Selected excerpt:
= = = = = = =

The "sound of silence" depicts anti-abortion protest

By Thomas Wilson

   A handful of anti-abortion protesters displaying placards and praying in silence lined the sidewalk along Hudson Drive across the street from Dr. Ed Perry's medical office on Wednesday morning.
   Many of the primarily Christian protesters feel that the practice of abortion, while legal, does not have a place in Elizabethton.
   "I want to see a change of heart by Dr. Perry," said Doug Hinshaw, associate pastor at Immanuel Baptist Church in Elizabethton. "We are going to try to get church members to come every morning to pray for at least an hour."
   Immanuel Baptist pastor Steve Witt serves as president of Abortion Alternatives Crisis Pregnancy Center in Elizabethton, but is on a missionary trip, according to Hinshaw who teaches the "I-40" ministry at the Elizabethton-Carter County Boys & Girls Club.
   Speaking with the Star on Wednesday, Perry declined to comment at length about the protest but did say he had no problem with citizens exercising their right to free assembly.
   "It's perfectly all right with me," he said. Perry said the abortions he performs at his office are minuscule in number compared to one year ago. The "occasional" abortion is performed at the office, he said. He said the protests were the first held outside his practice in several years.
   Perry recently sold his medical office on Rogosin Drive and leased space in Ashley Plaza on Hudson Drive. "I was thinking about quitting altogether," he said. "Now, I think I'm going to dig in my heels."
   Roughly 15 protesters silently prayed while holding signs reading "Abortion Hurts Women" and "Pray to End Abortion" on the sidewalk across the street from Perry's office on Wednesday morning. The protesters ranged from young children to local clergy members. The silent protest reflects the method of Life Chain -- a Christian organization that has developed new rules for protesting the legal medical procedure.
   "We believe in the sanctity of life ... that every human has a right to life no matter how small they are," said Tony Trott, pastor of Union Hill Freewill Baptist Church in Elizabethton. "We are out here to let people know that abortion is murder."
   Trott said he and his family moved to Elizabethton around 18 months ago from Sumpter, S.C. where the right-to-life movement has a large following. Life Chain advocates peaceful and prayerful protest at clinics where abortions are performed.
   "It is more dependent on prayer and show of consensus in changing the way we do things a little bit," said Trott.
   During the 1980s and 1990s, anti-abortion protesters frequently clashed with abortion rights advocates and police during attempts by protesters to block access to abortion clinics. Legislation entitled the "Freedom of Access to Clinics Entrance" was enacted in 1994 making any use of force or blocking an abortion clinic a federal offense.
   The National Organization of Women filed lawsuits against anti-abortion groups including Operation Rescue alleging the groups had violated statutes of the Racketeering and Interstate Commerce (RICO) -- a federal criminal conspiracy law created to prosecute organized crime -- by conspiring to shut down the abortion industry nationwide.
   The cases were consolidated into Scheidler v. National Organization for Women and Operation Rescue v. National Organization for Women. In October 2001, the U.S. Court of Appeals for the Seventh Circuit ruled that RICO could be applied to anti-abortion protesters. That ruling was overturned in an 8-1 decision handed down by the U.S. Supreme Court on Feb. 26, 2003 after protesters appealed the ruling. Justice John Paul Stevens wrote the dissenting opinion.
   The Supreme Court's majority opinion ruled members of Operation Rescue and other plaintiffs did not commit extortion because they did not "obtain" property from respondents. The court's opinion cited two codes defining extortion as the "obtaining of property from another."
   "It is undisputed that petitioners interfered with, disrupted, and in some instances completely deprived respondents of their ability to exercise their property rights," Rehnquist wrote in the court's opinion. However, the court found that even when the organization's acts of interference and disruption achieved their ultimate goal of shutting down an abortion clinic, such acts " ... did not constitute extortion because petitioners did not 'obtain' respondents' property ...", according to the decision.

= = = = = = =

Data:

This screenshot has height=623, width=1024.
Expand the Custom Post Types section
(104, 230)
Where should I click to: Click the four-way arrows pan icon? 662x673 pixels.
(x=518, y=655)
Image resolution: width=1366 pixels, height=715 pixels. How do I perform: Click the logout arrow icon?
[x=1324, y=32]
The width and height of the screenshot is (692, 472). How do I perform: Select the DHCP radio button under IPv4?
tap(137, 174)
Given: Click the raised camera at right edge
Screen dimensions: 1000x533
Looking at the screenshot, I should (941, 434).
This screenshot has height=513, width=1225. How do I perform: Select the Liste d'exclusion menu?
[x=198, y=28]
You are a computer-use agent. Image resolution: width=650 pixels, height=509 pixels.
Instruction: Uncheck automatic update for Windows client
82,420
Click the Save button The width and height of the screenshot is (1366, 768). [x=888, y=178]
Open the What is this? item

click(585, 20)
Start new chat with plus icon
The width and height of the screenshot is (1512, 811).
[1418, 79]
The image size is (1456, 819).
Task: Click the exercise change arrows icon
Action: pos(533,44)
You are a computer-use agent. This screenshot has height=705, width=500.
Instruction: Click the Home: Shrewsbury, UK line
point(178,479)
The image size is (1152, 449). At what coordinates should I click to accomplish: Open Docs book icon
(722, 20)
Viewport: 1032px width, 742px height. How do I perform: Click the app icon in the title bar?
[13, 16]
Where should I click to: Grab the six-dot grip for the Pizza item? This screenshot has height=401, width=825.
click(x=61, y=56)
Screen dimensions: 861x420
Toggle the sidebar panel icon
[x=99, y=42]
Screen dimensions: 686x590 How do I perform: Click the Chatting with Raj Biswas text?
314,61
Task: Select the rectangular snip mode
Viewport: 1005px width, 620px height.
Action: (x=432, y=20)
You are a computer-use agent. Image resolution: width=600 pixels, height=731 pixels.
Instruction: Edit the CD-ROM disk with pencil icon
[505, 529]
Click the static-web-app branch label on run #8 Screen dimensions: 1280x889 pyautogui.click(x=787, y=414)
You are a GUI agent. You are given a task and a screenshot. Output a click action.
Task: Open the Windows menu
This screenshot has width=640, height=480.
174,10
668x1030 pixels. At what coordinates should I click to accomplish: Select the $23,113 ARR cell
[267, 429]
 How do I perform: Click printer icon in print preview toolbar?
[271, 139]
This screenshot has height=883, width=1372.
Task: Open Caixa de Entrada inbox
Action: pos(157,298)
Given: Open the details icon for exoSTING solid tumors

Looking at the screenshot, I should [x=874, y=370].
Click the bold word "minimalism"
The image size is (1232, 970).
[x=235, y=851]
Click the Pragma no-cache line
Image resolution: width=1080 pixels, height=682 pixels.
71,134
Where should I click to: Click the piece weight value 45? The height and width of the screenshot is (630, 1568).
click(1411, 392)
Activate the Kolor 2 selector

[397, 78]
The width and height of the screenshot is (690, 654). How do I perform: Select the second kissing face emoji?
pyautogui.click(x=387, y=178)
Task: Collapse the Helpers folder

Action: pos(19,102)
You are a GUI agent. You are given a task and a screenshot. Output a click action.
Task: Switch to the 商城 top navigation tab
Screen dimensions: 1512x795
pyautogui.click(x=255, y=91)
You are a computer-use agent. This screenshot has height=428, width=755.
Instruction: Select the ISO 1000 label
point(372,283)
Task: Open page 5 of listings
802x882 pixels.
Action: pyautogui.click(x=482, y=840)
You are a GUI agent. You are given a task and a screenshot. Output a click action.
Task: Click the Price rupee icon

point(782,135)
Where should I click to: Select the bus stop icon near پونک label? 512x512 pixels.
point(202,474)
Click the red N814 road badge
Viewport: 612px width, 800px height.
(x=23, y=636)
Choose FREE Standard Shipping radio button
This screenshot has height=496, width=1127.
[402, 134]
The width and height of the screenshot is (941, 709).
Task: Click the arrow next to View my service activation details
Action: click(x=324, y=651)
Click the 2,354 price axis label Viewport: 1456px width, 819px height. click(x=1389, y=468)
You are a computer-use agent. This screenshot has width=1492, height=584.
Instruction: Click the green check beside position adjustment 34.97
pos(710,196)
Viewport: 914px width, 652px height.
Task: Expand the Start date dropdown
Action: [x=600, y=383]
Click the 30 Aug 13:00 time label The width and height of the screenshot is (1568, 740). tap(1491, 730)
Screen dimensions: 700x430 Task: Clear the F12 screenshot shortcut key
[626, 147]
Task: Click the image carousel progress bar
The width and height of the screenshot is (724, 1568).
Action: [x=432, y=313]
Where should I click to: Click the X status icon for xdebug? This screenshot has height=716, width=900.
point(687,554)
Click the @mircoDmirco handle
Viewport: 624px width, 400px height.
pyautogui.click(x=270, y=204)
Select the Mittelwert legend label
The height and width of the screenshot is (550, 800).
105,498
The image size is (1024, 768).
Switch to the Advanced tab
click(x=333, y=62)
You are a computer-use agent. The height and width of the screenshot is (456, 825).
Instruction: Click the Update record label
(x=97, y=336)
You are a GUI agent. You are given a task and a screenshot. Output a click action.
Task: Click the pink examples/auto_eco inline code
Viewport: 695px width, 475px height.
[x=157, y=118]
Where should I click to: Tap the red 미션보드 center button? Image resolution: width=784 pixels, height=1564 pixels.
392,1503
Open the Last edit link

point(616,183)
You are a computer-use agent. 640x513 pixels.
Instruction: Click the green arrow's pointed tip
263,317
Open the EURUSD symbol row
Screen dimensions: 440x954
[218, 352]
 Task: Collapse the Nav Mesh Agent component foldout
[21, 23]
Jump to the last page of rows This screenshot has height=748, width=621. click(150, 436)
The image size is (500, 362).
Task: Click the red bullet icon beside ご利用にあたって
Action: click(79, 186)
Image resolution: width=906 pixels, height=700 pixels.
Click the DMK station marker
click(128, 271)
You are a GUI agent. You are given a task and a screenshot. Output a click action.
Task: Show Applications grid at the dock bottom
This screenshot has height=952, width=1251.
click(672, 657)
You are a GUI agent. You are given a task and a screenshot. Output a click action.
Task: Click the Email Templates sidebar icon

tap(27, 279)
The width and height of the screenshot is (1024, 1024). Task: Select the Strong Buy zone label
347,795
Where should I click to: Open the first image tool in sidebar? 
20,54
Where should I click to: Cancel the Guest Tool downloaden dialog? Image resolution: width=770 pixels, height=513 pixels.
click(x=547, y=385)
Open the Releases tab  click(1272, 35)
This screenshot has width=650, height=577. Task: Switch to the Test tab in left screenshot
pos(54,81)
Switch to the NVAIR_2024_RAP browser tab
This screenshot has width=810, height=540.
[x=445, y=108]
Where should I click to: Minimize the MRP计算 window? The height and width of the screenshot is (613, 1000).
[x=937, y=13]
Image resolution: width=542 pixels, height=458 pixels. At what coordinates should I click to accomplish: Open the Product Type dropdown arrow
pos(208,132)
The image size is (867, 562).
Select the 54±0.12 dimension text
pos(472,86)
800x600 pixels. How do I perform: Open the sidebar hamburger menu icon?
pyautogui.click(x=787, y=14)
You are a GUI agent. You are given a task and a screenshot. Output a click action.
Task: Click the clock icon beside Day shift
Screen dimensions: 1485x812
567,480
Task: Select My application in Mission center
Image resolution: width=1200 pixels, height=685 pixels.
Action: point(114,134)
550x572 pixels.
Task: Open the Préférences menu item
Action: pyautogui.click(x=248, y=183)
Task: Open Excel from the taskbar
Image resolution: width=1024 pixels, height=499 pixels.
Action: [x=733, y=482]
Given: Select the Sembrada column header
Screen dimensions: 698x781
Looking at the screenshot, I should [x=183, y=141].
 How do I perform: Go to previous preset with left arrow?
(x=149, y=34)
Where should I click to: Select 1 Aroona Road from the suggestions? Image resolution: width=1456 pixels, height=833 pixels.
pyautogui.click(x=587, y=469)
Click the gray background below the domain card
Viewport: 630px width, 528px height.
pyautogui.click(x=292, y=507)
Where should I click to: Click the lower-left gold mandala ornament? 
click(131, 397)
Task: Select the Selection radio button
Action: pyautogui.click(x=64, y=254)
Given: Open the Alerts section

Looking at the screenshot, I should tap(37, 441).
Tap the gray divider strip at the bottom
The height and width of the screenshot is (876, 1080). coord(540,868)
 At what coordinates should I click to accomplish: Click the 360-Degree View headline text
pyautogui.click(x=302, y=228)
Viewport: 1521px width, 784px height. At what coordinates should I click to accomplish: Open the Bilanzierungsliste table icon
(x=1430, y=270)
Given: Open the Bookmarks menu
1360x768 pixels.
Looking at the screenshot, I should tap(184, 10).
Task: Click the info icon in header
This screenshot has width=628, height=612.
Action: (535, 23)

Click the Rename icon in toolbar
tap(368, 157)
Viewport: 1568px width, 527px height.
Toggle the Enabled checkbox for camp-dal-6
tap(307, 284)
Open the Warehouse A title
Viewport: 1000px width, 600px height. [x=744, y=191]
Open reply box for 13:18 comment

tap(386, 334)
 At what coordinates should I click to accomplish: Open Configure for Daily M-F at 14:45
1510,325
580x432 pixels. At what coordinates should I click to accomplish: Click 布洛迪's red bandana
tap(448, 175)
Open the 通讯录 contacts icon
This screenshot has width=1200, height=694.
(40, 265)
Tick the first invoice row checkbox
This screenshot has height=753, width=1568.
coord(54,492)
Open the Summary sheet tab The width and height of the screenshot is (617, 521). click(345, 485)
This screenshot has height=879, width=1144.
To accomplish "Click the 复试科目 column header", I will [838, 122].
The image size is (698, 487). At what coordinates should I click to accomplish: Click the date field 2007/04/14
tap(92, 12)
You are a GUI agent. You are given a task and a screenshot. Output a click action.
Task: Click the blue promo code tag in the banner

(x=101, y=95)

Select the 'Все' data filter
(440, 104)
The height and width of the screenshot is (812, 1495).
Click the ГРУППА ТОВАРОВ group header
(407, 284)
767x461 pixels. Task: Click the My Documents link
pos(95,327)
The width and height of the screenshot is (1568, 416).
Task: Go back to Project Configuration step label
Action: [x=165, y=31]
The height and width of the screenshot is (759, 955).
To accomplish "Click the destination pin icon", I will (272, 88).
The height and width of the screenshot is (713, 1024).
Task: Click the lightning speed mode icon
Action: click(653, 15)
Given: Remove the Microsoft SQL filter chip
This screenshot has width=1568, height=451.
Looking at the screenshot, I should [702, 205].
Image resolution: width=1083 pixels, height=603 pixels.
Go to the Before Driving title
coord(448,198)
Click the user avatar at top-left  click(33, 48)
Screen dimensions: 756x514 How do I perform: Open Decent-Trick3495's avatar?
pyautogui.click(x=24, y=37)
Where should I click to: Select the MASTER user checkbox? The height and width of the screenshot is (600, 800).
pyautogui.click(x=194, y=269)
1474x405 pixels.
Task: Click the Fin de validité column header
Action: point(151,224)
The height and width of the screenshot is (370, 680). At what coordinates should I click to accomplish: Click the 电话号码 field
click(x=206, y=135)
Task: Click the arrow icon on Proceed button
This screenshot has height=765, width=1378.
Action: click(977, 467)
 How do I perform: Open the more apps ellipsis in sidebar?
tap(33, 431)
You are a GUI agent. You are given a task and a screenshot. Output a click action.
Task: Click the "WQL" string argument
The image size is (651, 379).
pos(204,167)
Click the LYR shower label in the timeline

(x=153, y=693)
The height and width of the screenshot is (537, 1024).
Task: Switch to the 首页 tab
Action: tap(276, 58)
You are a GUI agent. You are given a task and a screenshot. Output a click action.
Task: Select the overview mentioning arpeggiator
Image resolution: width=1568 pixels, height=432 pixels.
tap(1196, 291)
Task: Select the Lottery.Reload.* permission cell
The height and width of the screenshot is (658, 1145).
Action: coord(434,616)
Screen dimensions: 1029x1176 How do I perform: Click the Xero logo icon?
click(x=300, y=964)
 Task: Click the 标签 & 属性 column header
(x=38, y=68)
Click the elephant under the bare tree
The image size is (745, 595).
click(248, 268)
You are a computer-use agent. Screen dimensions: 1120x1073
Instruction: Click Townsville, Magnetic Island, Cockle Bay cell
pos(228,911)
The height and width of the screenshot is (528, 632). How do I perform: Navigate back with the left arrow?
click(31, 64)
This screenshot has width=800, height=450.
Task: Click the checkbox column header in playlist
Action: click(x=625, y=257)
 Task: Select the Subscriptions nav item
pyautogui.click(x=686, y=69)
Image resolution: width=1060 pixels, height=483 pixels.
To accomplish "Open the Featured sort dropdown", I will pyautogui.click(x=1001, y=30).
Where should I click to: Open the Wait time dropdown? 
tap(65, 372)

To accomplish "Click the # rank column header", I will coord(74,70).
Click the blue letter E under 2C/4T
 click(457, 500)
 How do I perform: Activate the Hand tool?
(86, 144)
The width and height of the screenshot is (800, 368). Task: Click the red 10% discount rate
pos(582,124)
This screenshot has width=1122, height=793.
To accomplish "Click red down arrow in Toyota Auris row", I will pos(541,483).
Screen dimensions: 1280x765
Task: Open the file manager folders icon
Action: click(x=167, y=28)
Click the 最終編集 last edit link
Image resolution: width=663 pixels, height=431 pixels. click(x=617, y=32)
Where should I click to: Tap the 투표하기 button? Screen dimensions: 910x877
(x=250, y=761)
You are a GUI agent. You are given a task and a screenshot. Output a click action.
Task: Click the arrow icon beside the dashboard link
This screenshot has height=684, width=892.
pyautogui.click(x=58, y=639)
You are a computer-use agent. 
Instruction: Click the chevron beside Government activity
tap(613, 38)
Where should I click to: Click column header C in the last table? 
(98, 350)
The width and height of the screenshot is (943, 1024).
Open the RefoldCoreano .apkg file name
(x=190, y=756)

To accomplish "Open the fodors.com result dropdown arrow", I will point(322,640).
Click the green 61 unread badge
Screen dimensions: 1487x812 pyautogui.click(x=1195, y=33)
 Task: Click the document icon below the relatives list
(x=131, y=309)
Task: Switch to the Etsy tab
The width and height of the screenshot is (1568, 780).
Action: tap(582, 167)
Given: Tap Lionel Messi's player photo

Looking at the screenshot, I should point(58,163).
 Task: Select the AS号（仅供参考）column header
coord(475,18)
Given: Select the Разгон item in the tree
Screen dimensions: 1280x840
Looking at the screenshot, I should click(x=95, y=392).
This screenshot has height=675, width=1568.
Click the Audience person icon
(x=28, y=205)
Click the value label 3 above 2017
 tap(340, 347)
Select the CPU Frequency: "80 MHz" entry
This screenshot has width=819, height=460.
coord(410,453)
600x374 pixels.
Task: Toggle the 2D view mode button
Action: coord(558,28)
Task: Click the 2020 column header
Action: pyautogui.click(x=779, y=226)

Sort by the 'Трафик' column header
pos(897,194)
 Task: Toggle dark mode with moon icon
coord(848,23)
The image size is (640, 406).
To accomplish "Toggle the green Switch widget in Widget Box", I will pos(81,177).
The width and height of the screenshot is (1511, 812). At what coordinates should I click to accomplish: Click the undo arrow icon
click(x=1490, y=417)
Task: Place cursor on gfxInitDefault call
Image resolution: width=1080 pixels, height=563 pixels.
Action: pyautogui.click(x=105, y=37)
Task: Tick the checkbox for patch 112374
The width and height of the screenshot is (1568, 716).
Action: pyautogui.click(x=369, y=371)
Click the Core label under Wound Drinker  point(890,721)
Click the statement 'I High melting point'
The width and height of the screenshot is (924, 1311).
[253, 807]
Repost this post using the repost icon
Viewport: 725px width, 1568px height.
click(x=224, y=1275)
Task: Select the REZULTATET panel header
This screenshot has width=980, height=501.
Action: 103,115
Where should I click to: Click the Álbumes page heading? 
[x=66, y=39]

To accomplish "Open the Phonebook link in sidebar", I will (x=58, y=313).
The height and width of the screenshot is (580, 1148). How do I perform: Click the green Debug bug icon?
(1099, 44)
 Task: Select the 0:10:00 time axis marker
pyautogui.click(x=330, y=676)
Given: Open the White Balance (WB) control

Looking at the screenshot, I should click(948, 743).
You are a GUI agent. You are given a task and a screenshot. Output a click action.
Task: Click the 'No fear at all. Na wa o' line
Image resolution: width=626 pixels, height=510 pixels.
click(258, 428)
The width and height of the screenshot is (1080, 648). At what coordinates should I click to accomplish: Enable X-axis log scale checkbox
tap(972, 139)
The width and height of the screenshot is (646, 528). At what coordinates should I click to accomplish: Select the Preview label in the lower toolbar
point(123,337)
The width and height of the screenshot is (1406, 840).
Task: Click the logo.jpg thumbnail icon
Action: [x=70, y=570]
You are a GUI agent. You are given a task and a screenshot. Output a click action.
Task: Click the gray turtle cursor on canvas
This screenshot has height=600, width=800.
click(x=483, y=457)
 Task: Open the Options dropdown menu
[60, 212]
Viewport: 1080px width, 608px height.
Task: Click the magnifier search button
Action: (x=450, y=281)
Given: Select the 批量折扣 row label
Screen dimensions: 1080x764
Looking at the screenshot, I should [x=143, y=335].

= = = = = = =

Assignment:
Transcribe the passage of the protest article that begins with the words "Immanuel Baptist pastor" and ends after the words "to free assembly.". Rely only on the protest article, not on the material.

Answer section:
Immanuel Baptist pastor Steve Witt serves as president of Abortion Alternatives Crisis Pregnancy Center in Elizabethton, but is on a missionary trip, according to Hinshaw who teaches the "I-40" ministry at the Elizabethton-Carter County Boys & Girls Club.
   Speaking with the Star on Wednesday, Perry declined to comment at length about the protest but did say he had no problem with citizens exercising their right to free assembly.